The cytochrome P450 1B1 (CYP1B1) is involved in the metabolism of procarcinogens and xenobiotics. Human CYP1B1 protein has been detected in a variety of tumors but is not detected in adjacent normal tissues or in liver. This suggests that CYP1B1 could biotransform anticancer agents specifically in the target cells. The interaction between CYP1B1 and 12 commonly used anticancer drugs was screened using an ethoxyresorufin deethylase assay. Four agents were competitive inhibitors of CYP1B1 activity: flutamide (K i = 1.0 μM), paclitaxel (K i = 31.6 μM), mitoxantrone (K i = 11.6 μM), and docetaxel (K i = 28.0 μM). Doxorubicin (K i = 2.6 μM) and daunomycin (K i = 2.1 μM) were mixed inhibitors, while tamoxifen was a noncompetitive inhibitor (K i = 5.0 μM). Vinblastine, vincristine, 5-fluorouracil, etoposide, and cyclophosphamide did not inhibit CYP1B1 activity. In vitro incubations with flutamide and CYP1B1 produced a metabolite consistent with 2-hydroxyflutamide. Comparison of kinetic parameters (K m,K i, V max) for flutamide 2-hydroxylation by CYP1B1, CYP1A1, and CYP1A2 indicate that CYP1B1 could play a major role for flutamide biotransformation in tumors. The results obtained indicate that several anticancer agents inhibit CYP1B1 activity. Drug inactivation by CYP1B1 may represent a novel mechanism of resistance, influencing the clinical outcome of chemotherapy.
Recent reports have underlined the role of cytochromes P450 (CYPs) in the biotransformation of anticancer agents and in modulating cytotoxicity (Iyer and Ratain, 1998; McLeod, 1998). Because CYPs are mainly expressed in the liver, studies have focused on the role and activity of hepatic CYP isoenzymes.
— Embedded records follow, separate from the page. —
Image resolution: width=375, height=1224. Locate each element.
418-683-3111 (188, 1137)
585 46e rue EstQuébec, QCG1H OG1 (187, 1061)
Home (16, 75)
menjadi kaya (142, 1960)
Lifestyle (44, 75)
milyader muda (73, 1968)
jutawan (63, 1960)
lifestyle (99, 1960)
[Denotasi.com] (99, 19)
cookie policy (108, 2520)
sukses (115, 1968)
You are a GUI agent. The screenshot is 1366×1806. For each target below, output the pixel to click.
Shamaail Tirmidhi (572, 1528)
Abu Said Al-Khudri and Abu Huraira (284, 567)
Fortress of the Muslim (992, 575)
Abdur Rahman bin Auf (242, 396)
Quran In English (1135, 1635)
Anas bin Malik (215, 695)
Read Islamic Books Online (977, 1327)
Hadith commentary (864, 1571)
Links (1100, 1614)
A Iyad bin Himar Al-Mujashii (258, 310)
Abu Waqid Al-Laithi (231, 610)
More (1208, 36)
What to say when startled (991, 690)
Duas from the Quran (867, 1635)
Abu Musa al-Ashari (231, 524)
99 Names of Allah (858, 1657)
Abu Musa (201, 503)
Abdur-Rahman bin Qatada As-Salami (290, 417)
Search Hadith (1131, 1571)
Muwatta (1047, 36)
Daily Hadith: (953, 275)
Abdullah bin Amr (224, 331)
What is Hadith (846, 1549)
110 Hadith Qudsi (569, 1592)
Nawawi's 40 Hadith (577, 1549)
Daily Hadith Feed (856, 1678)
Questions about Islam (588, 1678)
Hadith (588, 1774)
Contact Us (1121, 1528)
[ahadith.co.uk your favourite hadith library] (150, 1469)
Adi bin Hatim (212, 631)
Unlike most CYPs, CYP1B1 has not been detected in human liver but appears to have significant protein expression in human tumors (Murray et al., 1997; McFadyen et al., 1999). Immunohistochemistry demonstrated CYP1B1 protein in a wide range of human cancers including breast, colon, lung, esophagus, skin, lymph node, brain, and testis, but no detectable CYP1B1 protein was observed in the normal tissues adjacent to the tumors (Murray et al., 1997;McFadyen et al., 1999).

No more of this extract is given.